Dad lingered at the door for a second, then closed it and went back upstairs.

 

44

Near the end of our first summer in San Diego, Dad's boss got busted for tax evasion. Dad called a kind of family meeting to tell me about it.

“That still works?” I asked incredulously. Having been educated mostly by television, I couldn't find Kansas on a map, but I knew the Untouchables had put Al Capone away for tax evasion in 1931. I would have expected any competent criminal to know how to avoid such a thing.

“Well,” Dad said. “It was sort of the lesser of two evils. He's been having some trouble with his in-laws. They've never really trusted him because he married into the family business, and I guess there's been some talk of maybe, you know, sending someone up here to blow his brains out over some perceived accounting irregularities. Or something. He was kind of vague on the details. So he may have engineered this tax thing so he could take a little break in Club Fed. Give everyone a chance to calm down.”

“How long a little break?” I asked.

“Twelve to eighteen months. Give or take.”

“Okay. So—” I realized why he was telling me this. “You don't have a job anymore.”

“Right,” Dad said.

“So what's that mean?”

“Well,” Dad said. “We said we'd give this a year. We have our contingency plan back in Seattle, and that runs out in October. I can probably set something up again here. Something like what we had with Karl, or something better. But if we're going to leave, now's—”

“Let's go,” I said.

“Well, I was—”

“What did Bruce say?” I asked.

“He wants to go back, too.”

I wasn't surprised to hear that. Bruce hadn't been having an easy time of it in San Diego either. He wasn't as bored and lonely as I was, but he seemed to have a hard time matching the Southern California temperament. Which he and I agreed was uniformly rude and standoffish. It was pretty much the only thing we agreed on, besides our mutual love of Elvira, Mistress of the Dark, the campy hostess of a late-night TV show.

Bruce had mostly been keeping his unhappiness under wraps for Dad's sake, but he'd taken to pouring half a cup of pharmacy-grade grain alcohol into his coffee every morning to take the edge off. That was his traditional purchase on our Mexican shopping trips: I'd buy novelty weapons, Dad would buy rocks and textiles, and Bruce would buy Everclear.
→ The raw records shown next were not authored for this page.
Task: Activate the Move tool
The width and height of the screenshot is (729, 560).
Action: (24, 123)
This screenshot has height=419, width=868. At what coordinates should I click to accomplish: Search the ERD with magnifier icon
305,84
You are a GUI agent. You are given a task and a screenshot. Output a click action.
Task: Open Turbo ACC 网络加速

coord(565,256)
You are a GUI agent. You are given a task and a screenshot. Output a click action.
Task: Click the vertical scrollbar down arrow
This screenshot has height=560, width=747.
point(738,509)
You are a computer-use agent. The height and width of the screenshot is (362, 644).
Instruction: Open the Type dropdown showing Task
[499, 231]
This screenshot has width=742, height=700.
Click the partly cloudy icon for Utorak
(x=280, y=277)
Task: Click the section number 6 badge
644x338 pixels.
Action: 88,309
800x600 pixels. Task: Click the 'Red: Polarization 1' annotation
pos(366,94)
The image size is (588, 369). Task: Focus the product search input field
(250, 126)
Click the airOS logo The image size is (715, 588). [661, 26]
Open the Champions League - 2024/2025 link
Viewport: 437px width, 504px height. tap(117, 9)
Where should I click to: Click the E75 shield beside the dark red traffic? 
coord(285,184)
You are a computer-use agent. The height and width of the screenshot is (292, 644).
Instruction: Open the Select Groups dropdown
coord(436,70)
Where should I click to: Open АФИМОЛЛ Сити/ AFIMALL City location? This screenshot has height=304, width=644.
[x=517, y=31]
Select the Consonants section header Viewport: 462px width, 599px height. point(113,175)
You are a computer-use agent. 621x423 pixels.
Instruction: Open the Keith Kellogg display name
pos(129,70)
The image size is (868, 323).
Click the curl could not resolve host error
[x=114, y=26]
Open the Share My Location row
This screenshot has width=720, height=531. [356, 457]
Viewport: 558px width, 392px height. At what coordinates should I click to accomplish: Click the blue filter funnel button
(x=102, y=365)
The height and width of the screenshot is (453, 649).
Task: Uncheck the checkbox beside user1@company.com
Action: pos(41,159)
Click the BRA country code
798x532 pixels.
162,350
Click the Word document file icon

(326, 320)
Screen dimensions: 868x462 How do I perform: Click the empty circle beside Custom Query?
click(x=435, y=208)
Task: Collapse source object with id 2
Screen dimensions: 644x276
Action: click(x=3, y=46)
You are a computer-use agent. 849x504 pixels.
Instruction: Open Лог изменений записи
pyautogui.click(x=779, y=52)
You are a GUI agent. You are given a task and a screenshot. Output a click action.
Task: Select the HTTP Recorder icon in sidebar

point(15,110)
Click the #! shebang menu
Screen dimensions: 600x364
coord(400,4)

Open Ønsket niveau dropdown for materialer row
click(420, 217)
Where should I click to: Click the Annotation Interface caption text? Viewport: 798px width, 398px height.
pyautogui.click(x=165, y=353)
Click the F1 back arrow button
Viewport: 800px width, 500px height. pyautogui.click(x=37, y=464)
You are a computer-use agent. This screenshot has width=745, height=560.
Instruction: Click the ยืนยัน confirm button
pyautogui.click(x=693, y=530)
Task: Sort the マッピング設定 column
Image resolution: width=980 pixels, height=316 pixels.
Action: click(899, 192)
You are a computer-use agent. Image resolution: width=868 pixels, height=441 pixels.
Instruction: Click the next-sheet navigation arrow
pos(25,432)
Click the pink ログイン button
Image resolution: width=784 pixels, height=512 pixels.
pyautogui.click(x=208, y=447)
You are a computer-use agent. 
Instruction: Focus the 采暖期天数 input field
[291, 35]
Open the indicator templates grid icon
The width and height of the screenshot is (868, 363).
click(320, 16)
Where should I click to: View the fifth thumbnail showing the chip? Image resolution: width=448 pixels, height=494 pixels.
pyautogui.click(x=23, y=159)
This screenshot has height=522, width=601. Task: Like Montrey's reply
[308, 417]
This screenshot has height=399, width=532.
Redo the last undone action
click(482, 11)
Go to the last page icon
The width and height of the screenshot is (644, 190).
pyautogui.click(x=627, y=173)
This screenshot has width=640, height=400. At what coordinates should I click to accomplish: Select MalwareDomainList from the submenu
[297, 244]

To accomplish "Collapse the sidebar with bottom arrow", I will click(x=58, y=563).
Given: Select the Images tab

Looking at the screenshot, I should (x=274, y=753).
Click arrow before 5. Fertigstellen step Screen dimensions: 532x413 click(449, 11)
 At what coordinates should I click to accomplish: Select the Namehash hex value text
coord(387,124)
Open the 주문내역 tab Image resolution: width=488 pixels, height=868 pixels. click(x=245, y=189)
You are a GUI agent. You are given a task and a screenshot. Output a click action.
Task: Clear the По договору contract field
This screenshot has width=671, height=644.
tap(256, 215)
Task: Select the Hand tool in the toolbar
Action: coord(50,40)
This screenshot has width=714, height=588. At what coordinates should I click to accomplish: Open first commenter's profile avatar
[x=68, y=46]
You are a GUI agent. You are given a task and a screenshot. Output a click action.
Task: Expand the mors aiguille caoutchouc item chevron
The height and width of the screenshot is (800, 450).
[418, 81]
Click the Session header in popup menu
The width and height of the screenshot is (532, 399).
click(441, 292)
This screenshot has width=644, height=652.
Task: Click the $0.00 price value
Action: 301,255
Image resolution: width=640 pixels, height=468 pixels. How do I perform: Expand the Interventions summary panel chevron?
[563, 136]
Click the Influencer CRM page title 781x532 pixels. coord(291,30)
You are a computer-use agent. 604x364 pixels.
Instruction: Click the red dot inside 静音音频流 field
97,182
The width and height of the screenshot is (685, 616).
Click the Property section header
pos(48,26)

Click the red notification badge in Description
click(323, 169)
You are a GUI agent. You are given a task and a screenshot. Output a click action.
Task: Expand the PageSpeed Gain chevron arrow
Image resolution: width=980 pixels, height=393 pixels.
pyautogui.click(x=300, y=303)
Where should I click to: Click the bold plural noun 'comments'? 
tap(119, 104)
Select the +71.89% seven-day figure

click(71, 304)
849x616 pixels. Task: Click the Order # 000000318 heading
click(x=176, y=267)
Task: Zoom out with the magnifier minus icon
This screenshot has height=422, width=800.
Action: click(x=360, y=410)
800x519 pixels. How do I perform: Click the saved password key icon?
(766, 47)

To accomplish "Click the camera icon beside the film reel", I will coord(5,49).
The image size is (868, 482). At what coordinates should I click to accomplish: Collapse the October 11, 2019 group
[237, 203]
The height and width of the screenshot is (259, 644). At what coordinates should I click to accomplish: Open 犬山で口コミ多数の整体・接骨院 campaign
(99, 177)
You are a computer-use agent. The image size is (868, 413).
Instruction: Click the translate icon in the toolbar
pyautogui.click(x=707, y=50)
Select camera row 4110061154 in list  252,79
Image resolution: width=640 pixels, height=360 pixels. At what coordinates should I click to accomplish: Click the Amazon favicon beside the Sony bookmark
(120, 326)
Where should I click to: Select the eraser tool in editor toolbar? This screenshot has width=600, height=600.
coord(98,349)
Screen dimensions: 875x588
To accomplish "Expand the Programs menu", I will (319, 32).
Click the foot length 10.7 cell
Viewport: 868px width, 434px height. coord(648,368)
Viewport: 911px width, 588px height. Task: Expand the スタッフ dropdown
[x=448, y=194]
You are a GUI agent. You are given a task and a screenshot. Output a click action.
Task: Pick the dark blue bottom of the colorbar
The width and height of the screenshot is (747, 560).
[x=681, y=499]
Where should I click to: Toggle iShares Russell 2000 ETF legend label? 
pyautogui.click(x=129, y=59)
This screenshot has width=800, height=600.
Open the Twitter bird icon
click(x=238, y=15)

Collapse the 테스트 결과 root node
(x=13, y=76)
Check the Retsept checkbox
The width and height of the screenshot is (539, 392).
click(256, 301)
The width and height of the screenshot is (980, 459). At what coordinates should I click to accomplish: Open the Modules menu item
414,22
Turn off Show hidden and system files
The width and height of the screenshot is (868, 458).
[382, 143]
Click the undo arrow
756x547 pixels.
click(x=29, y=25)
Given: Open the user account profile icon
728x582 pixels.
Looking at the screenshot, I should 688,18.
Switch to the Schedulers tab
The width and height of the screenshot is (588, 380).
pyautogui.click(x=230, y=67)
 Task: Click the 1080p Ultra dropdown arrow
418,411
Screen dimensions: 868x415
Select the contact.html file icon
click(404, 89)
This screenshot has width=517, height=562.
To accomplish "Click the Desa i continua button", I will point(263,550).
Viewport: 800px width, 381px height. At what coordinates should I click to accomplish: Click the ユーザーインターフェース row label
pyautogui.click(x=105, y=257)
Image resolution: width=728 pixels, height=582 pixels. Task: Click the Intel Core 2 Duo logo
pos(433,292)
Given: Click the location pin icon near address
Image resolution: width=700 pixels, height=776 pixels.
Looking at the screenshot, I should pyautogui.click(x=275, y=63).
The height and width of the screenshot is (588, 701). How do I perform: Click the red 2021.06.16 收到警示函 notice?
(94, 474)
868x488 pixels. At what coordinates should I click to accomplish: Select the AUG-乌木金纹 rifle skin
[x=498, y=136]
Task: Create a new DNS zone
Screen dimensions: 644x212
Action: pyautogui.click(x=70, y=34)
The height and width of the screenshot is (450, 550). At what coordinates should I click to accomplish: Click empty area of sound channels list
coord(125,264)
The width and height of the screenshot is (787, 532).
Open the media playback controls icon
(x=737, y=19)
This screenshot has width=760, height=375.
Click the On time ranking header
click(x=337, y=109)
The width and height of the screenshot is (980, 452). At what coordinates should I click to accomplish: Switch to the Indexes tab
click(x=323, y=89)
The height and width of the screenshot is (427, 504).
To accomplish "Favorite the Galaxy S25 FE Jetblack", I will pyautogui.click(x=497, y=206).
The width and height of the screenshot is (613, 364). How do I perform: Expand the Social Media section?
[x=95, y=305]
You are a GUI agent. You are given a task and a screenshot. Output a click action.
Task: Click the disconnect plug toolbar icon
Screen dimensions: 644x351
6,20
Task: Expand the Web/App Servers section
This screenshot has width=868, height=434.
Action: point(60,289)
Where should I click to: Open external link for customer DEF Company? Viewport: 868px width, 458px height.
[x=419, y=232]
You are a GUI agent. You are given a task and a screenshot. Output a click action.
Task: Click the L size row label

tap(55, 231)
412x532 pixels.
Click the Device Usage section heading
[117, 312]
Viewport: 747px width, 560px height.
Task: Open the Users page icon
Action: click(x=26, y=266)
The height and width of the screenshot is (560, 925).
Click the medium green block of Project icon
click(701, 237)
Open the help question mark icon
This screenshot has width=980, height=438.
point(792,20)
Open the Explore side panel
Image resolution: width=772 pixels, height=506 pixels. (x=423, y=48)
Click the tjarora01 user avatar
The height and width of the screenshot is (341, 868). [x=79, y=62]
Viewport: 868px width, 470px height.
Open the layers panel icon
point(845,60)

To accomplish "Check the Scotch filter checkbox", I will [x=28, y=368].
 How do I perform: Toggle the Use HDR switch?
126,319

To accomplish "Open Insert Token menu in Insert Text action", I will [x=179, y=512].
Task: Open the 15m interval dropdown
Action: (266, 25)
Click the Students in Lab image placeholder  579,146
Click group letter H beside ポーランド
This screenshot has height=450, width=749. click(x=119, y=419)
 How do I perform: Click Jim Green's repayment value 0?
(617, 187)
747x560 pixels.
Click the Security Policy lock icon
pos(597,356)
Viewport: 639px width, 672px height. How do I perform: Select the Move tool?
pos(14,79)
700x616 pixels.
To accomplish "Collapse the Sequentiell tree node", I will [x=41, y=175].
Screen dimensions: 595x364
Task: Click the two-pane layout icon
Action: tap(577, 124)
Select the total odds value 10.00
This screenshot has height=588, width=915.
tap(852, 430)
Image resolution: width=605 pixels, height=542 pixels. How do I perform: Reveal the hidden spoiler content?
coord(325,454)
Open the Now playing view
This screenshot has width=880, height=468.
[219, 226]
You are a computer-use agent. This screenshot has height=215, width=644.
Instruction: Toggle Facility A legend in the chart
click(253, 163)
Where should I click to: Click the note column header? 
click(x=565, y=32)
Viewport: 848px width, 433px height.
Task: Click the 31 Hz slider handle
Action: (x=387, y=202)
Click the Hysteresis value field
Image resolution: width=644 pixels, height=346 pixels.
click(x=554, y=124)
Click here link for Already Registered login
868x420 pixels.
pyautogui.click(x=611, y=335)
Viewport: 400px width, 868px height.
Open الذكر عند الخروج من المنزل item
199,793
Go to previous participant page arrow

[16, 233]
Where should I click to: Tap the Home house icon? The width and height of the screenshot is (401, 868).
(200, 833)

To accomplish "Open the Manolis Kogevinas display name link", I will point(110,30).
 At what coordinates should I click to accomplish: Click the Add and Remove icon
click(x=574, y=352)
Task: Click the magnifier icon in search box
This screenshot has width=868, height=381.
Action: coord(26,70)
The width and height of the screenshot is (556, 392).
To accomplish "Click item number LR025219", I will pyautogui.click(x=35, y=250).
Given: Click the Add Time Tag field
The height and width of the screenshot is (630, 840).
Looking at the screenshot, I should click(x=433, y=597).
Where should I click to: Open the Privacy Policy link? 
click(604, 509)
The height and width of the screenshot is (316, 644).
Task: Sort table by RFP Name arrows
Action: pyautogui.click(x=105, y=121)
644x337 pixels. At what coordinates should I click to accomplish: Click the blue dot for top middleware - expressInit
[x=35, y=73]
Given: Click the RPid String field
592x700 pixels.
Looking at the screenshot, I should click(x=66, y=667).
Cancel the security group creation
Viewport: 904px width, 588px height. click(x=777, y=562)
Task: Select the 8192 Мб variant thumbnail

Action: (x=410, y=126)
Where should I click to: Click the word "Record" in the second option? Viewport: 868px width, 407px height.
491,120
“So,” I said. “Are we doing it? Are we going home?”

Dad didn't want to say it, but he did.

“Yeah. I guess we are.”

 

45

My return to Washington State wasn't especially triumphant. We had to spend a month living with Bruce's sister in Marysville while Scotty, the drug dealer who'd promised us his apartment if we returned, looked for a new place to live. I felt kind of bad about Scotty. He'd been in the same place on Capitol Hill since before the Indians came across the land bridge from Siberia, but a deal was a deal and Scotty had gotten a year of Section Eight housing, welfare checks, and food stamps for his trouble.

We were supposed to stay in Marysville until Scotty moved out, but after that first month, Dad said he couldn't handle Bruce's family anymore. He figured Scotty would be more motivated to find a place if we were in the apartment with him. He wasn't wrong.

*   *   *

Scotty's apartment, the one we were taking over, was in a converted house on the west slope of Capitol Hill. At some point in the distant past, it had been an enormous single-family home with a good-size backyard. Then it had been divided up into a bunch of sub-units. Each of the two main floors was converted into a spacious two-bedroom apartment. The attic and basement were turned into somewhat less spacious apartments. The backyard was paved over, for parking.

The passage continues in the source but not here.